October 11, 2012
Lessons learned from the fatal April 2, 2011, crash of a Gulfstream G650 test aircraft in Roswell, N.M., could bolster safety for airframers and flight test departments globally if recommendations handed down yesterday by the U.S. National Transportation Safety Board (NTSB) are adopted.
Along with determining a probable cause for the accident, which killed two test pilots and two flight test engineers, the safety board issued 10 recommendations, many of which called for the dissemination of information about the underlying reasons for the accident and program countermeasures that may prevent repetition of errors made during the G650 test program.

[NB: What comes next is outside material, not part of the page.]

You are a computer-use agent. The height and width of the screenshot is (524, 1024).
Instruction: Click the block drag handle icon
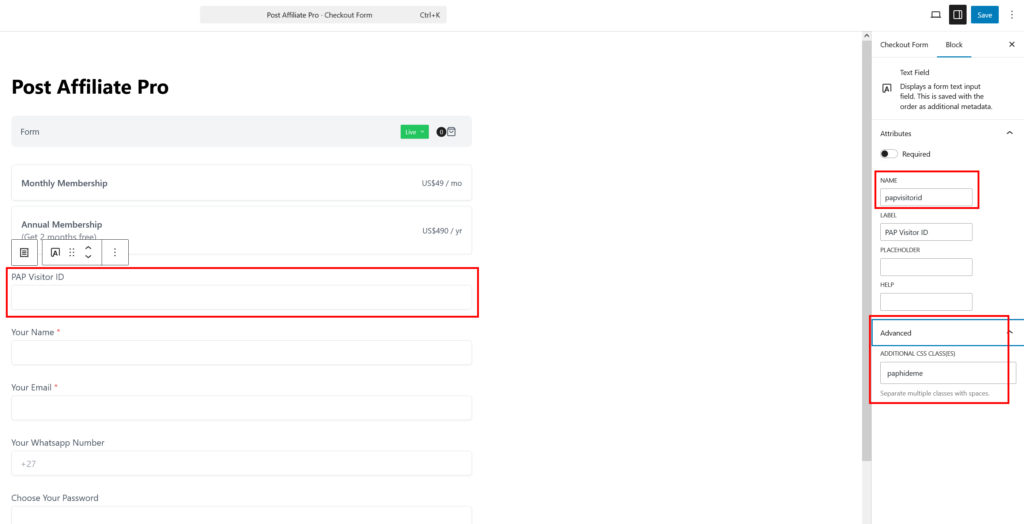[x=72, y=253]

The twin-jet, Gulfstream’s largest, longest-range aircraft to date, experienced an uncontrollable, asymm etric aerodynamic stall during a simulated single-engine takeoff that morning, dragging its right wing on the ground and catching fire after exiting the right side of the runway and coming to a stop near the air traffic control tower. NTSB determined that the initial crash was survivable, but not the post-impact fire that consumed the aircraft.
The investigation revealed the G650 had experienced two similar “roll-off” anomalies during takeoff testing in the months before the accident, though neither had been positively identified as wing stall events. Due to a convergence of errors and incorrect assumptions, key target takeoff speeds and pitch angles for the tests were set too low and too high, respectively, and a stick shaker warning system for the pilots did not activate before the stall occurred.

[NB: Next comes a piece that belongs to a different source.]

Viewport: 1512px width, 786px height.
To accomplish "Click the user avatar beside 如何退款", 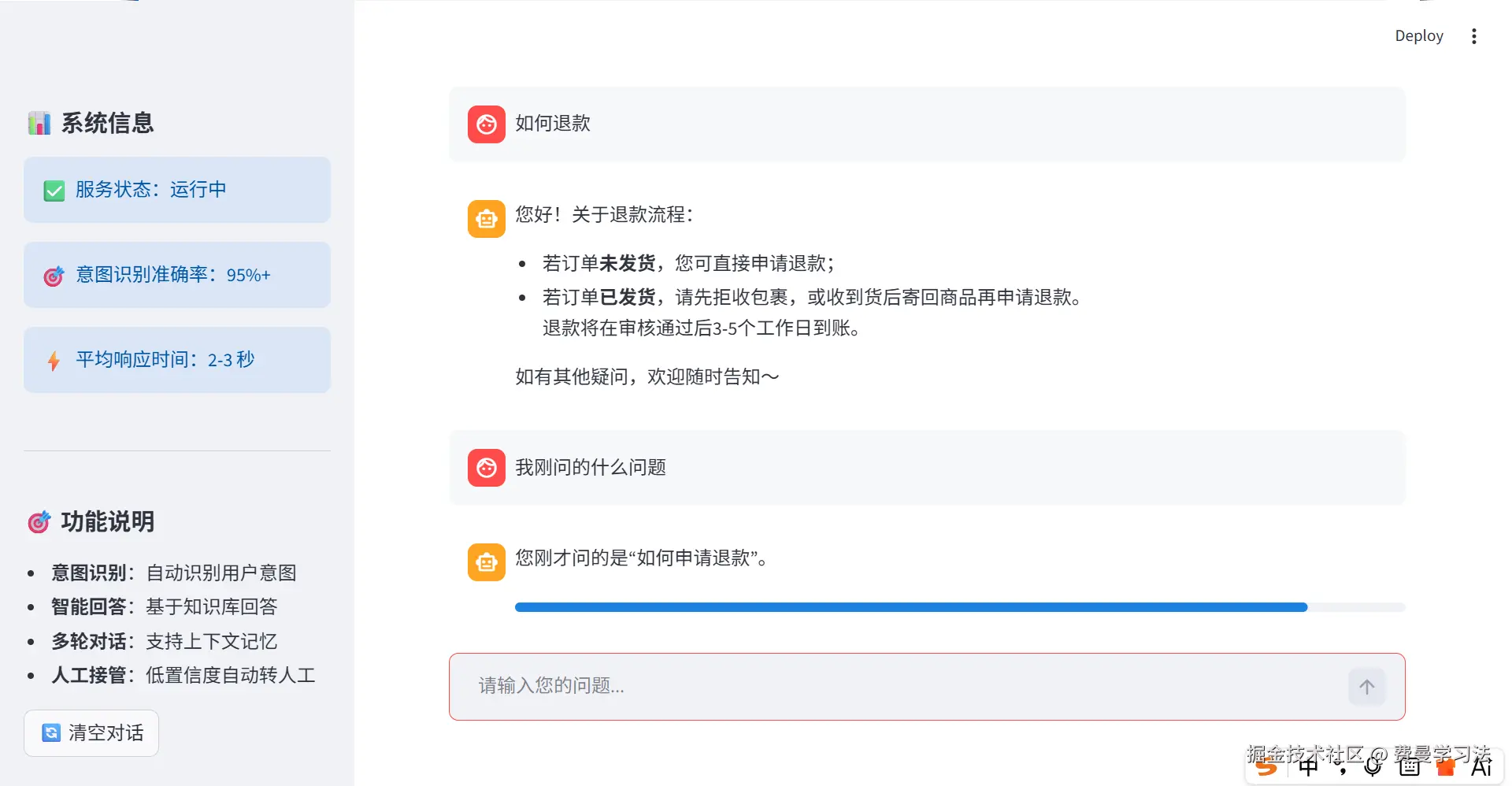I will pyautogui.click(x=487, y=124).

As revealed by an extensive analysis Gulfstream conducted after the accident, the errors in part were linked to widely held assumptions about stall aerodynamics when an aircraft is flying within one wingspan’s height above the ground—the “inside ground effect.”

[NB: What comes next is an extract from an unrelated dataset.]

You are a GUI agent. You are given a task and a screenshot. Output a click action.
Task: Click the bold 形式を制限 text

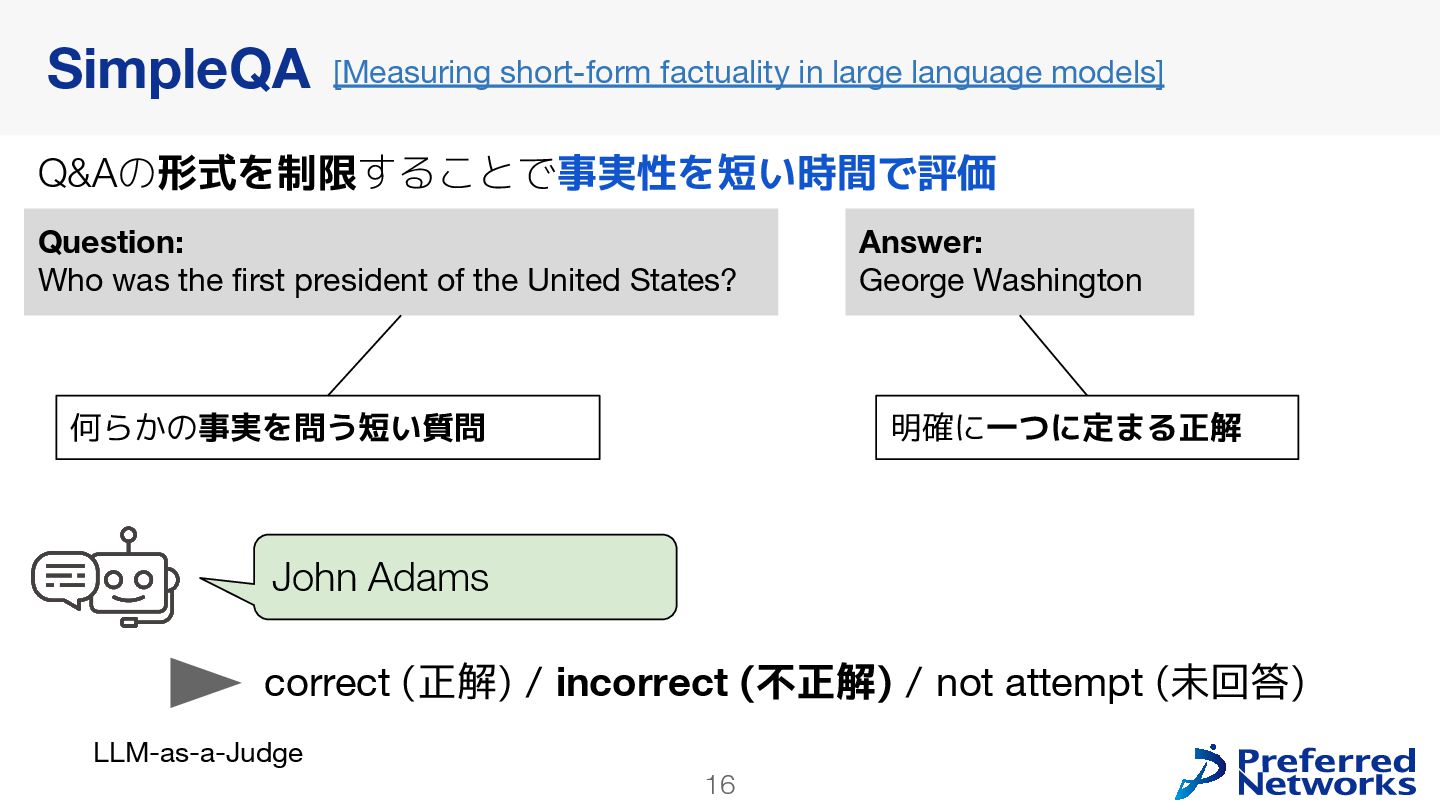[x=257, y=174]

Regardless, the NTSB, in its probable cause finds that Gulfstream failed to “properly develop and validate takeoff speeds and recognize and correct errors in the takeoff safety speed that manifested [itself] during previous G650 flight tests.”
Further, the NTSB says the crash was caused by the flight test team’s “persistent and aggressive attempts to achieve a takeoff speed that was erroneously low; and Gulfstream’s inadequate investigation of uncommanded roll events that occurred during previous flight tests, which should have revealed incorrect assumptions about the airplane’s stall angle of attack in ground effect.”
The accident occurred during developmental flight tests for the G650 before official certification tests with the FAA had begun. Gulfstream ultimately received its FAA type certification for the twin-jet in September.
Of the 10 NTSB recommendations, five were issued to the FAA and three to the Flight Test Safety Committee (FTSC), an international flight test advocacy organization operating under the auspices of the Society of Experimental Test Pilots.